Verbaasd over hun gezellig keuvelen en lachen en grollen was het eigenlijk meer dan aangenaam vertoeven in het midden van onze genots-groep. De vrouwen kwetterden als lentekuikens net uit het ei, en de mannen deden het kopwerk. Slechts één consumptie na de A’s arriveerden wij ook al bij Ingrid, voor de gelegenheid getooid in strakzittende polo van Anderlecht die zij later op de avond nog zou moeten gebruiken om haar tranen van verlies te drogen. 

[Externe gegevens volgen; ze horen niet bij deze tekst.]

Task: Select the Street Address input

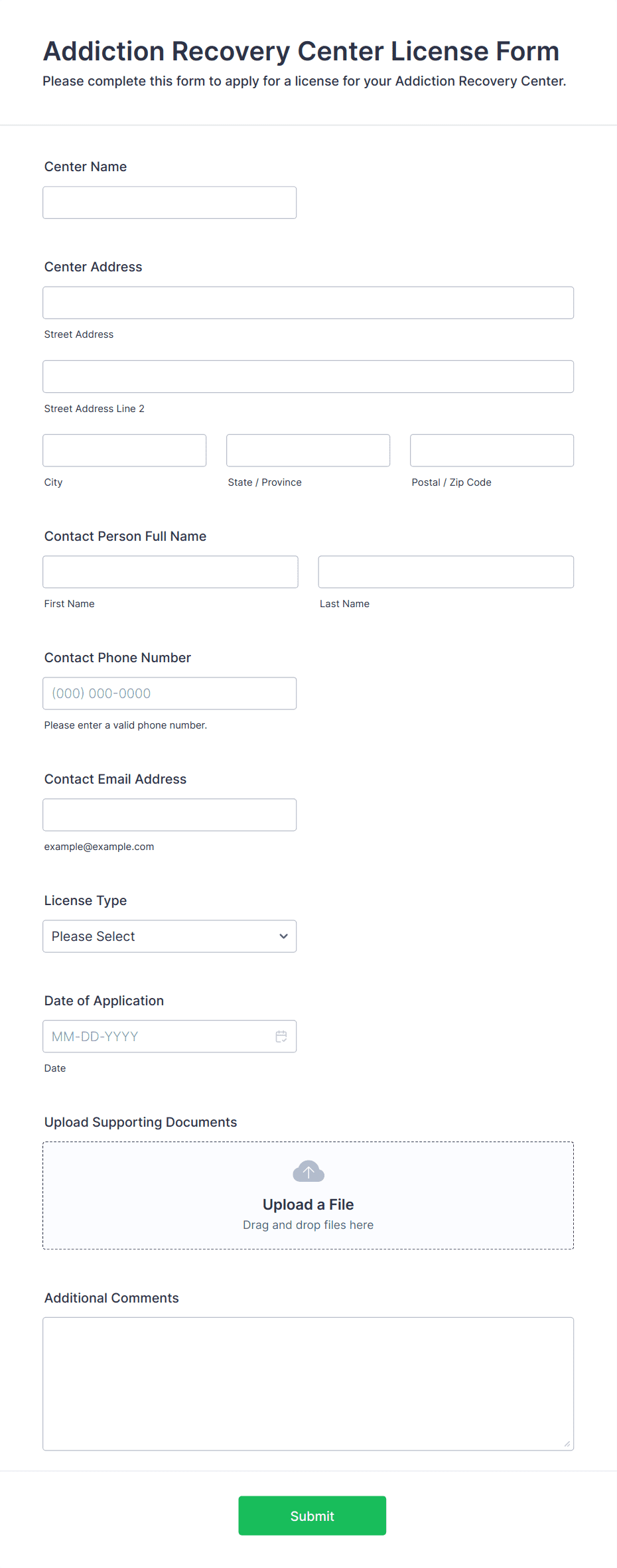Action: (x=308, y=303)
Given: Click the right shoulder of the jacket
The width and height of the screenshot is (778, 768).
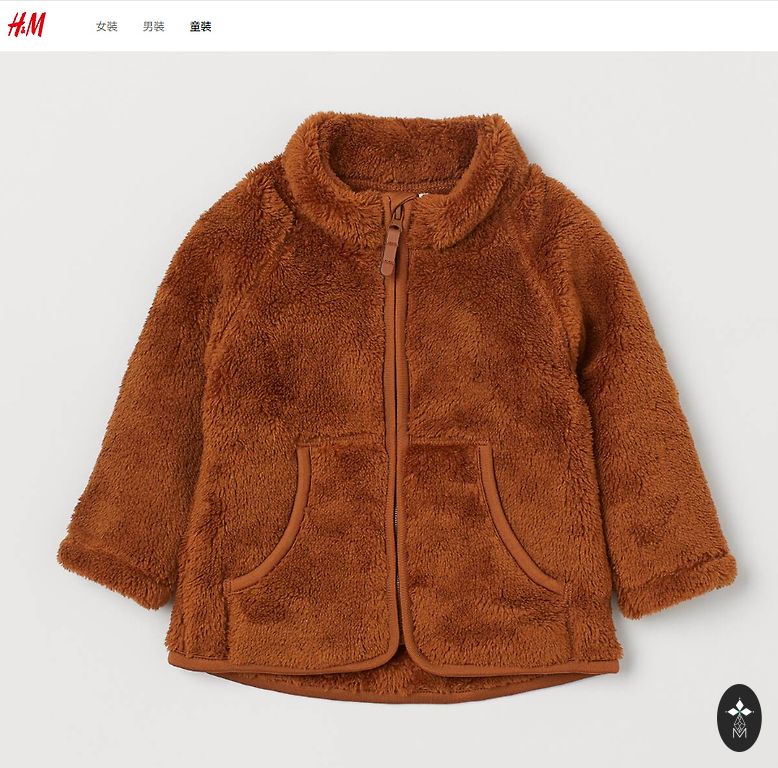Looking at the screenshot, I should tap(556, 208).
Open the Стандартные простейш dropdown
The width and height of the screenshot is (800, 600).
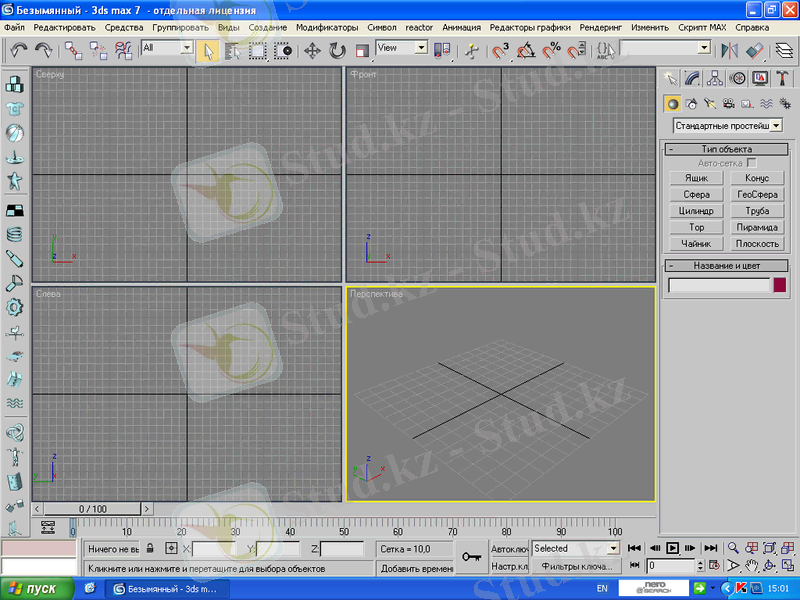coord(727,126)

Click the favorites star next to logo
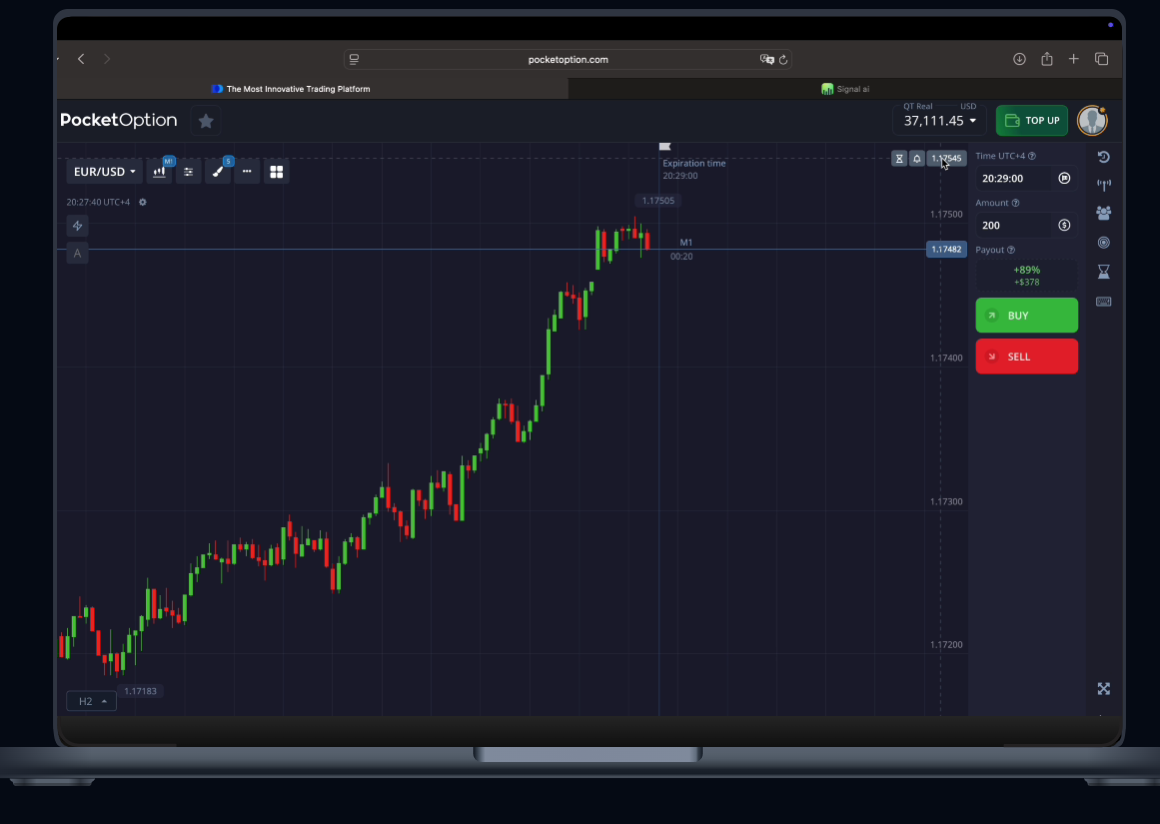tap(206, 121)
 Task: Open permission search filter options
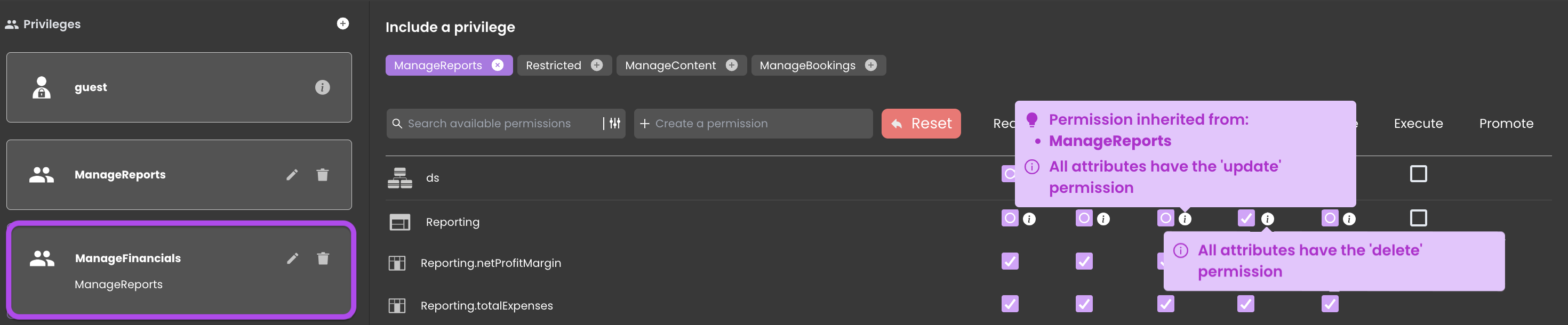(x=615, y=124)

Bill, gezien zijn kopwerk, uitgehongerd als een niet meer zo jonge wolf, had zich al mentaal voorbereid op een binge-eating van gefrituurde hapjes en keizekes en salamikes. Maar gezien de afwezigheid van de President, waren de presidentiële hapjes dan ook niet afgeleverd in ons lokaal. Een suikerwafel, al dan niet met chocolade, moest dan maar de eerste honger stillen. De dorst werd echter veel makkelijker gestild. De après-bike kabbelde rustig verder tot wij het wereldschokkend nieuws hoorden dat Kristin geen onderlijfje onder haar koerstrui droeg. Zij werd meteen door Bill op de hoogte gebracht van het belang van onderkleding, dit met het oog op de vochthuishouding tijdens het dalen en klimmen. Ik vermoed dat Kristin het geen volgende keer meer zal riskeren om zonder koersmarcelleken op te dagen. 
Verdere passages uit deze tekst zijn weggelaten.